Nor is consistency this writer’s forte: a soldier placed in detention for a month makes a magic comeback without chains a few days and pages later; a staircase leads downwards, then upwards, during the same battle. There are a handful of historical and cultural mistakes. But as Corcoran says, “The word impossible doesn’t exist in French.” (To those of you who wonder, yes it does.)
Assollant also never misses an opportunity to portray India as a land of snakes, elephants and rhinos. As a writer based in Delhi, this could tremendously annoy me, but weirdly enough, it does not. Let India be fabulous over the course of a book.
However it is a shame the action eventually loses pace, unfolding unconvincingly on the vague background of the 1857 Sepoy mutiny. Like an athlete too eager to snatch the gold, the novel starts with a big bang and ferocious action, then huffs and puffs to keep the reader’s attention, crossing the finish line with a predictable ending, almost downgrading itself into cheap teen lit.
The backstory of the book is worth mentioning. French writer Alfred Assollant first published his novel in 1867. Translated into several languages, it won the hearts of such prestigious thinkers as Antonio Gramsci and Jean-Paul Sartre, who read it a hundred times, before the book sank into a century-old beauty sleep.

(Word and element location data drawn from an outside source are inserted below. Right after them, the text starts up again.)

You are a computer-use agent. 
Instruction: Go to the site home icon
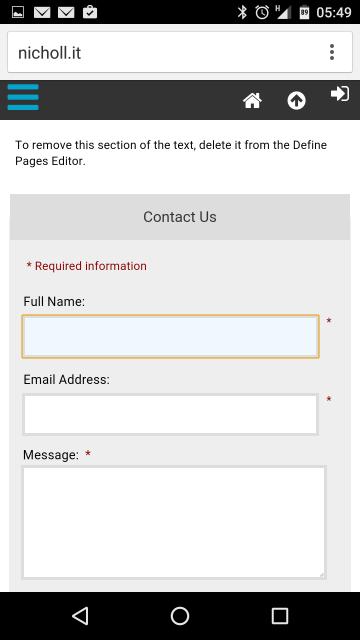[x=252, y=100]
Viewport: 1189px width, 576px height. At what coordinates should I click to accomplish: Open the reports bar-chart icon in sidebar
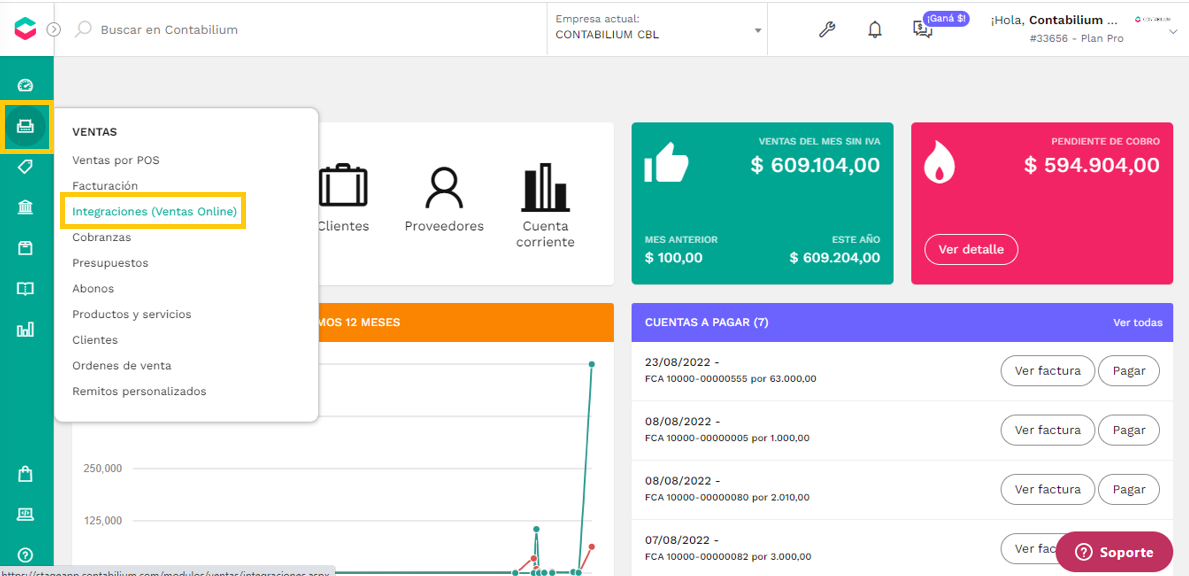click(x=27, y=328)
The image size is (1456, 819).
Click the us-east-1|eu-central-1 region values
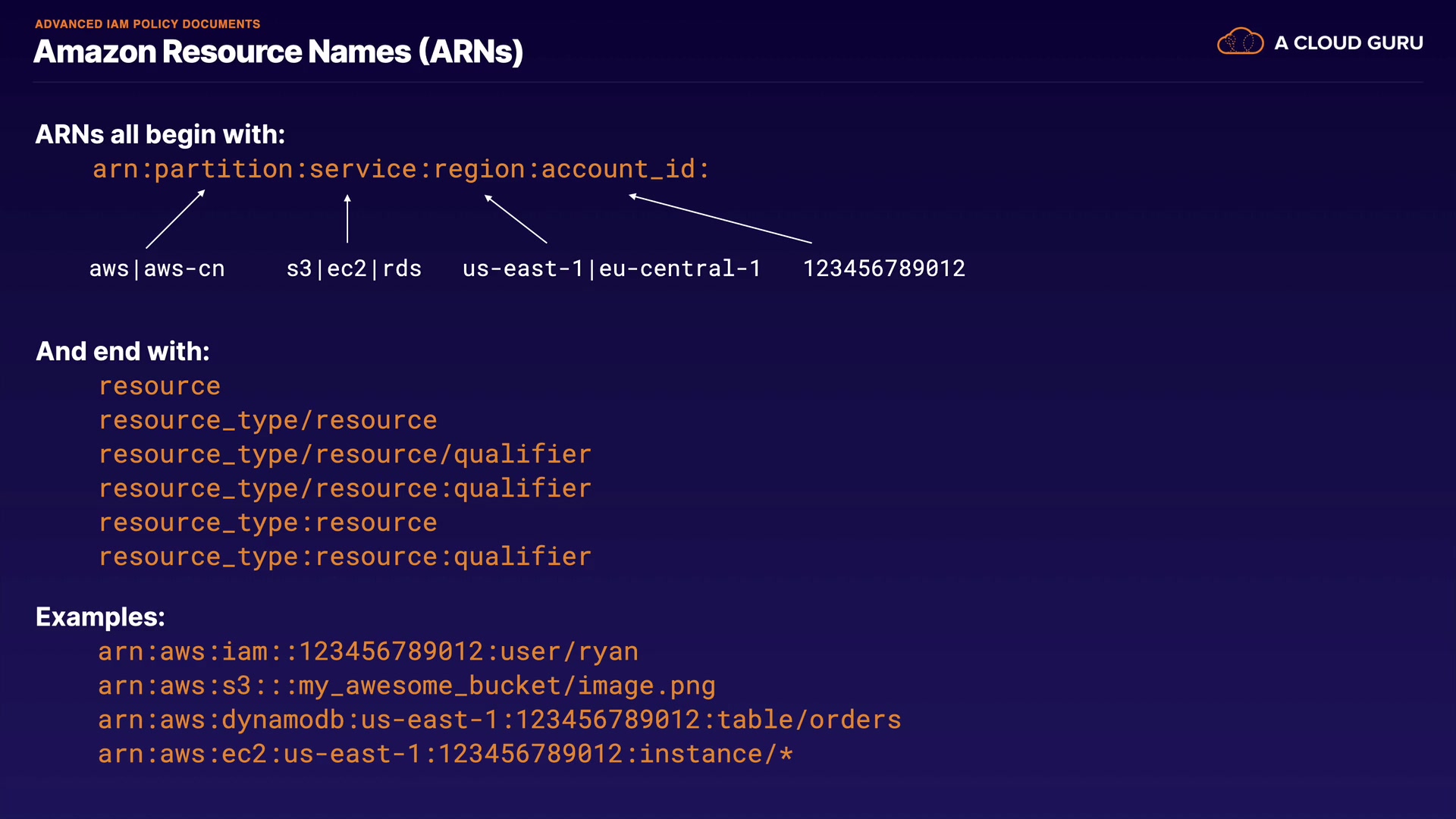point(611,268)
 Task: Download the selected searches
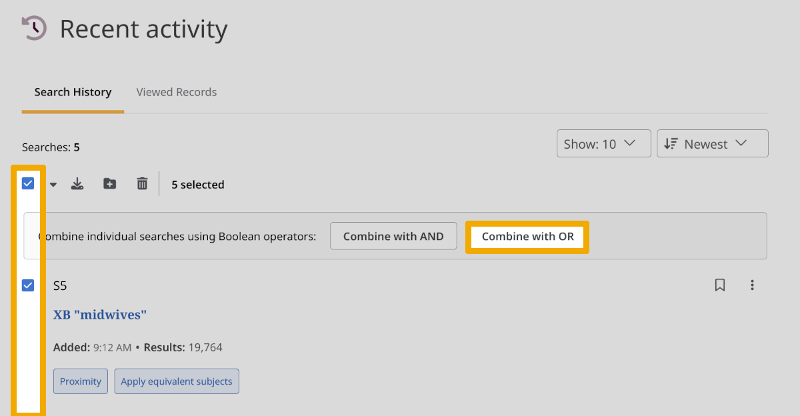tap(79, 184)
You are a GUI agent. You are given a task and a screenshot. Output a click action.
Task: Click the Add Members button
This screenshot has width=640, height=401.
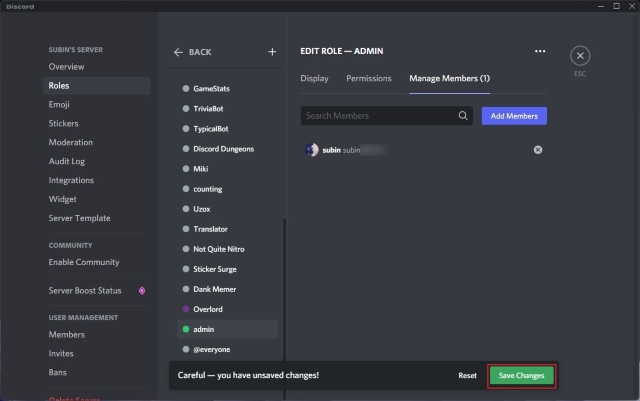pyautogui.click(x=514, y=116)
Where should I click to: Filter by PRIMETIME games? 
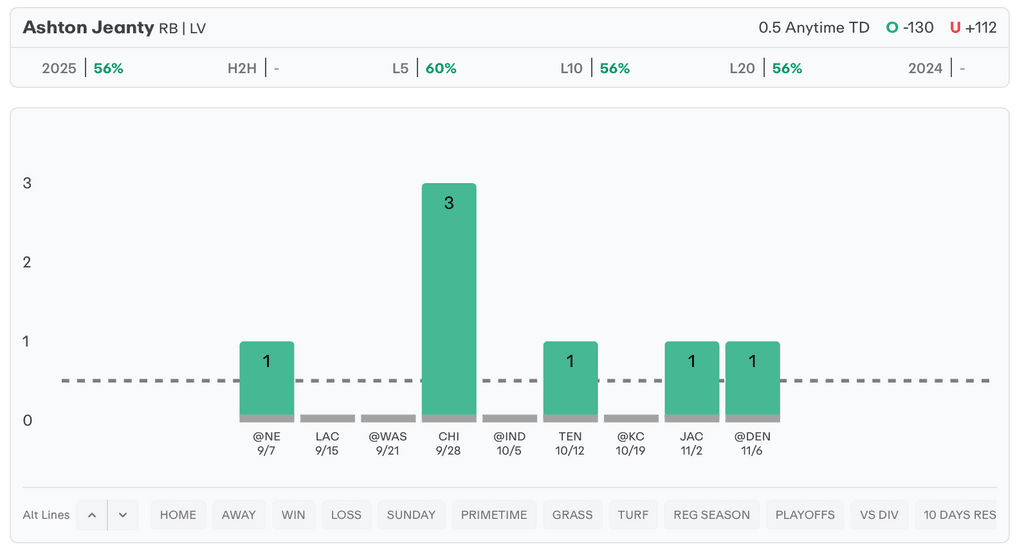pos(494,515)
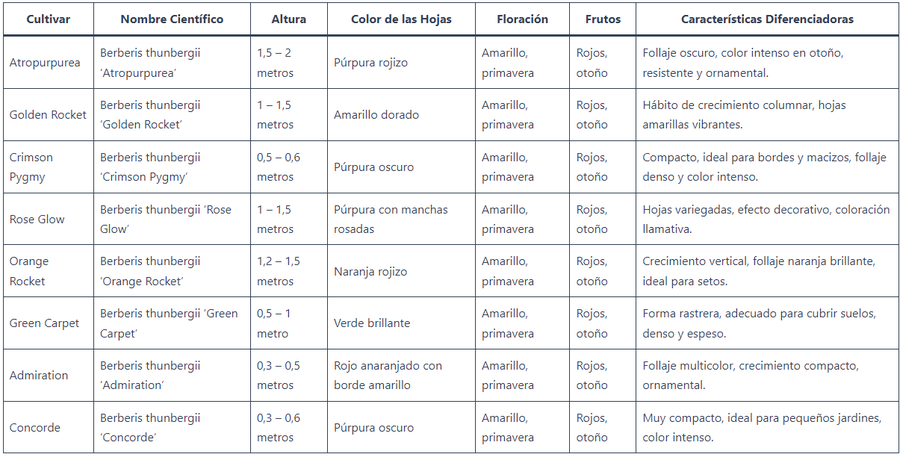Viewport: 900px width, 457px height.
Task: Click the 'Naranja rojizo' leaf color cell
Action: coord(371,271)
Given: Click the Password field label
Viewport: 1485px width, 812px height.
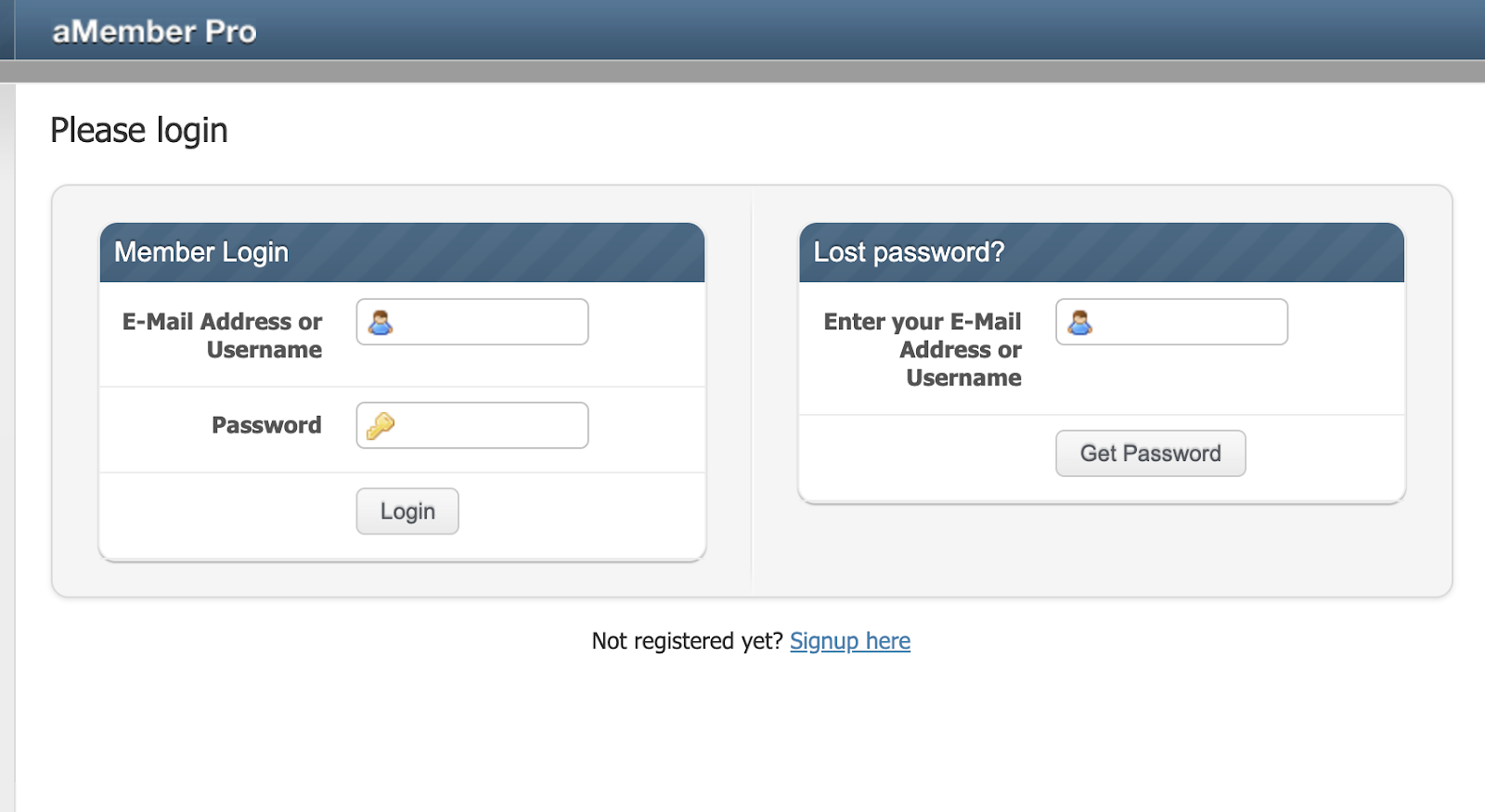Looking at the screenshot, I should 266,425.
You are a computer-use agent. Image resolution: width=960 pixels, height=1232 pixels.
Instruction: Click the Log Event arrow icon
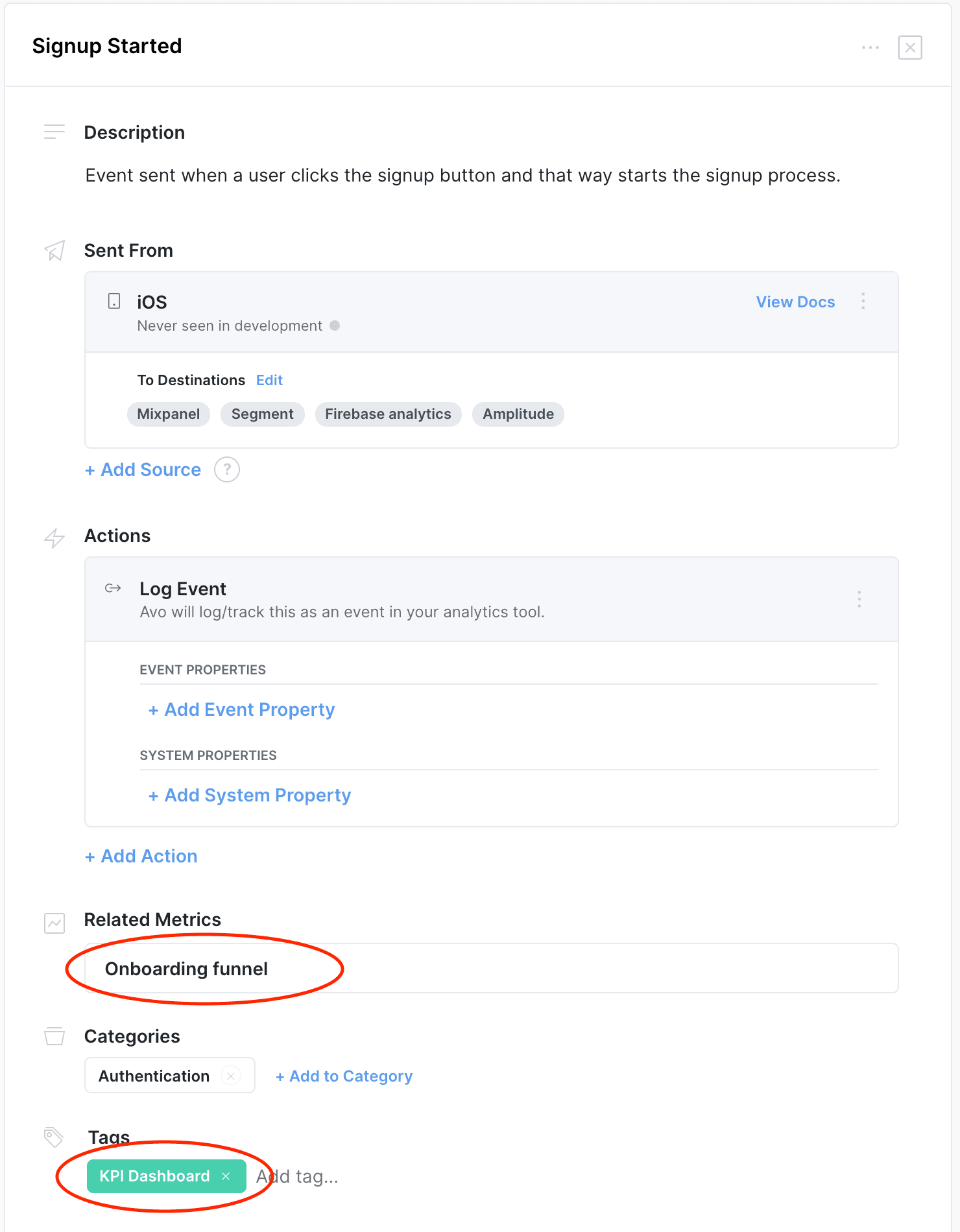tap(113, 588)
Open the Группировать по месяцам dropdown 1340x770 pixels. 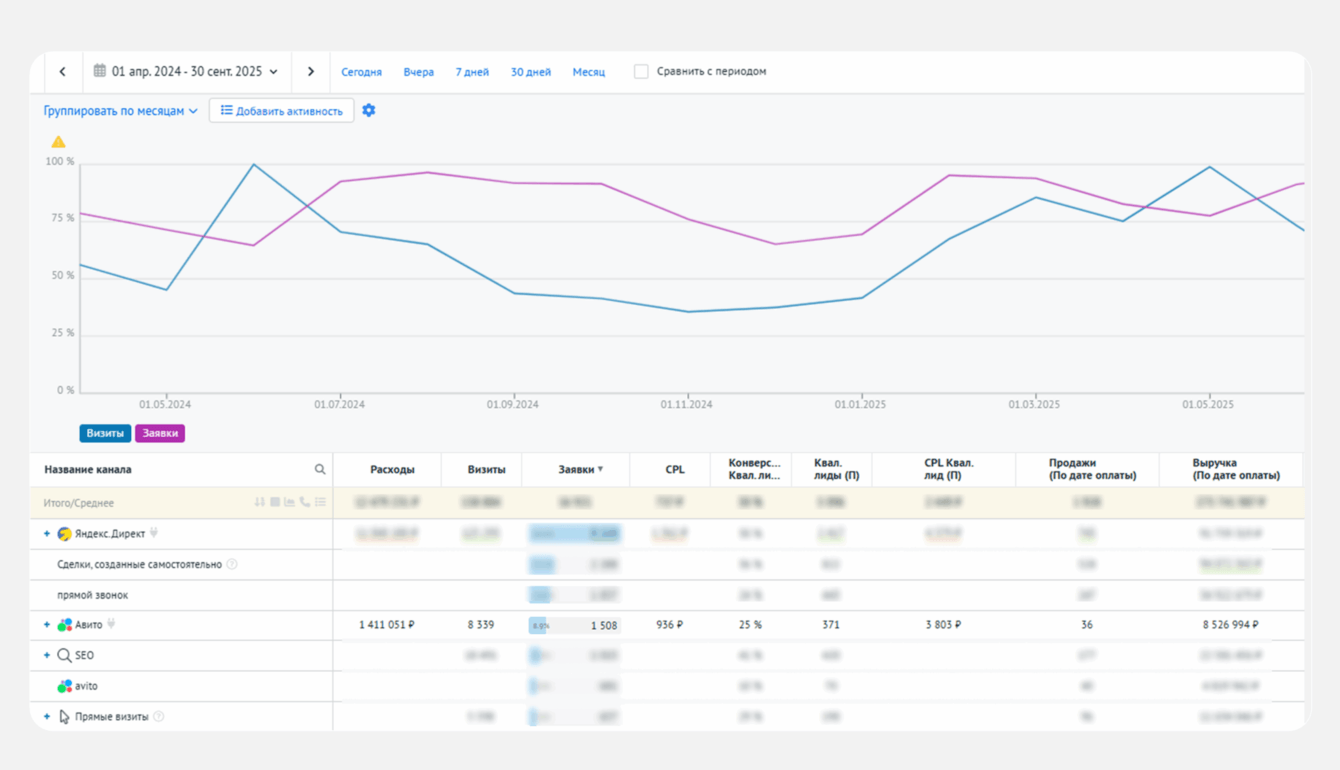(x=120, y=111)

It took the enthusiasm of the Greek stepfather of translator Sam Miller’s wife to bring it back to life. Miller enjoyed the book so much he decided to revive it into his mother tongue, which had never been done before, probably because Assollant never missed an opportunity to poke fun at the “red-haired barbarians” living across the Channel. It is quite admirable to see an English translator who spent most of his life in India take up the task of translating the prose of a French writer who hated the Brits and never set foot in the land of the Maharajas. In a way, this is literary self-flagellation in its quirkiest form. But I am glad he did it, as the book has the merit of allowing Indian contemporary readers to discover a tale woven in their very backyard by a writer sitting miles and centuries away.
The book proves to be a rewarding companion, a naughty, witty child who knows his mischief will be forgiven,
Assollant’s France was a nation that was undergoing drastic political changes, switching from Republic to Empire and Republic again over the course of only a few years. After unsuccessful ventures into politics, Assollant died in 1886 in a paupers’ hospital in Paris, preceded to his grave by wife, son and daughter. His simple tale showcasing a super Frenchman can be regarded as literary comfort food for a man and country wounded in their confidence. Of course this is not Dumas’s Count of Monte Christo. Corcoran’s adventures are a 230-page hyperbole of a book, a blunt exercise of subtlety sacrificed on the altar of a good story. It might irritate many, and bore the rest. After all, Assollant sounds like insolent. Coincidence?
For those willing to put aside its many flaws, his book proves to be a rewarding companion, a naughty, witty child who knows his mischief will be forgiven, with a pat on the hand and a lingering smile on the face—he is just too entertaining to be punished.